Published: October 31st 2009October 31st 2009
After a couple of days camping at a catholic mission school in Matardi,preparing and repairing for our race through Angola,we departed DRC via a remote border post to the north at Songololo. We camped the night in a quarry. The roads were terrible and we made slow progress until lunchtime on day 2 (of 5) the radiator was destroyed by the fan after a particularly deep hole. We limped into N'Zeto a small seaside town and spent the next 6 hours on the roadside getting the radiator repairs. When these proved to be ineffective we were allowed to stay in a construction compound 3 Kms out of town with fence and security. We ended up staying nights 2,3and 4 there before getting a proper repair done.Our unexpected stay in N'Zeto was interesting. It seems they backed the wrong side in the war and paid the price. There were many destroyed buildings and some mass graves and still the town is only half full. It is a pretty little place for all that ,a mail street ending at some nice beaches and lots of esturine birds and other wildlife. It was time to move on since we had 1 day left on our visa and 2000kms to go!!

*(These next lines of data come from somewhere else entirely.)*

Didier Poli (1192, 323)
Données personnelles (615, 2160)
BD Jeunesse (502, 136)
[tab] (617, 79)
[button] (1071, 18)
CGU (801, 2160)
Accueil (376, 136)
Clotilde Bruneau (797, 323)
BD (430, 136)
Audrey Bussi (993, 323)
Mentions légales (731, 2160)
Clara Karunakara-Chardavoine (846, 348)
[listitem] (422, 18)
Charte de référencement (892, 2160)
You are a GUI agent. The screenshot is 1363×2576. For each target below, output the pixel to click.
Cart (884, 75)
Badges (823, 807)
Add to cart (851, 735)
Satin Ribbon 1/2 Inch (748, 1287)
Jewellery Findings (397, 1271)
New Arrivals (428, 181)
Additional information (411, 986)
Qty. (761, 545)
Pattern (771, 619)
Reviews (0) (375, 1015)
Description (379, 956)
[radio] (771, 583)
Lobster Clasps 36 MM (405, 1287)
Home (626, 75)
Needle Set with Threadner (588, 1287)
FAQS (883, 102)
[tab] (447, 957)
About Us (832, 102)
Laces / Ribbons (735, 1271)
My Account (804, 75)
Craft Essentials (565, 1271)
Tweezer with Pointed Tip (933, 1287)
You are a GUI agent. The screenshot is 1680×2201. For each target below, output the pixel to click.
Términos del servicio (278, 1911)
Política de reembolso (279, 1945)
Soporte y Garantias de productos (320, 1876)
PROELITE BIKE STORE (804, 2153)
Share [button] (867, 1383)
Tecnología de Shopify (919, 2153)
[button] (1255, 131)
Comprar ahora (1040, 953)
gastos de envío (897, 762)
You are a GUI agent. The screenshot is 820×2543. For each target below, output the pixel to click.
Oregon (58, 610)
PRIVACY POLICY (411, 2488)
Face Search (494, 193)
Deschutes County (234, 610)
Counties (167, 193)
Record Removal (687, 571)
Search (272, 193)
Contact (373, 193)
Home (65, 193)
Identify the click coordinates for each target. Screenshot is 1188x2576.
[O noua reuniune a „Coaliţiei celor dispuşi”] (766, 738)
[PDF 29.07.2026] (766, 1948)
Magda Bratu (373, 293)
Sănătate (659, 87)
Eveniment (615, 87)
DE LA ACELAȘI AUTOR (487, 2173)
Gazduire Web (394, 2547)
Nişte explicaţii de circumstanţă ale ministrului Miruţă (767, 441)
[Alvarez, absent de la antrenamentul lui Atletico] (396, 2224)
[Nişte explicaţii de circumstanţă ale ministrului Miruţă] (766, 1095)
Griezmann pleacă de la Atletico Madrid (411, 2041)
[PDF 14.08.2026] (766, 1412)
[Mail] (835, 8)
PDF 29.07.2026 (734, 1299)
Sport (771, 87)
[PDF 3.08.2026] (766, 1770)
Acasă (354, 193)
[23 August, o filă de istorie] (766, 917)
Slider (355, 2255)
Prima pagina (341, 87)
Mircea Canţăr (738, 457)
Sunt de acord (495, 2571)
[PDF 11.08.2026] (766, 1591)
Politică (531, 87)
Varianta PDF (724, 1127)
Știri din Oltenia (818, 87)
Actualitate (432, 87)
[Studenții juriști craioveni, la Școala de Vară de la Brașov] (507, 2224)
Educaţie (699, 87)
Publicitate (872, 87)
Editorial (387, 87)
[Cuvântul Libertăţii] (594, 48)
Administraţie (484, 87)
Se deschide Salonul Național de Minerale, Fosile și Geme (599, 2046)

The next day we drove on to the provincal capital and after much talking and pleading they agreed to extend our visas (for a price of course). Again we were lucky because this was anice little town complete with supermarket and rusting Russian tank in a surburban street and Portuguese buildings. We hit Luanda the next afternoon and what a place. This is one of the best situated cities in the world with a long bay and with corniche and the 'Ihla' a natural breakwater stretching a few miles out into the ocean. There are squalid barrios and magnificant old portuguese buildings. We camped in the city park far out on the Ilha. Annie and I walked to the city and back and along the bay and enjoyed the great spectacle. There is much contrast - decaying buildings with bullet holes next to million dollar pleasure yachts and crime out of control-and the Ihla we found out after walking home in the dark is amongst the worst. There are eating pleasures -at a price. We shared a heavenly pizza and a beer each, at a cafe and paid a not so heavenly price of $50USD. We travelled on through some of the places which we had wanted to visit for a long time. Lobito,Benguella- the start of the famous Benguella railway -Now being restored and Lubango- Not before the motor had seized in the heat and we had camped by the road 100kms short of Lubango. Lubango is a beautiful town which was untouched by the war and with a large hill just out of town with a Cristo Rei -Christ the redeemer statue which of course we visited. We drove on to N'giva -40 kms short of the Namibian border and crossed over the following day (day 11). Angola is a fantastic place-the destruction is evident almost every where with burnt out buildings, minefields preventing walking more than 5 meters off many roads and war remnants such as Russian tanks,helicopters etc here and there. This is mixed with lots of rebuilding and smiles and friendly people everywhere.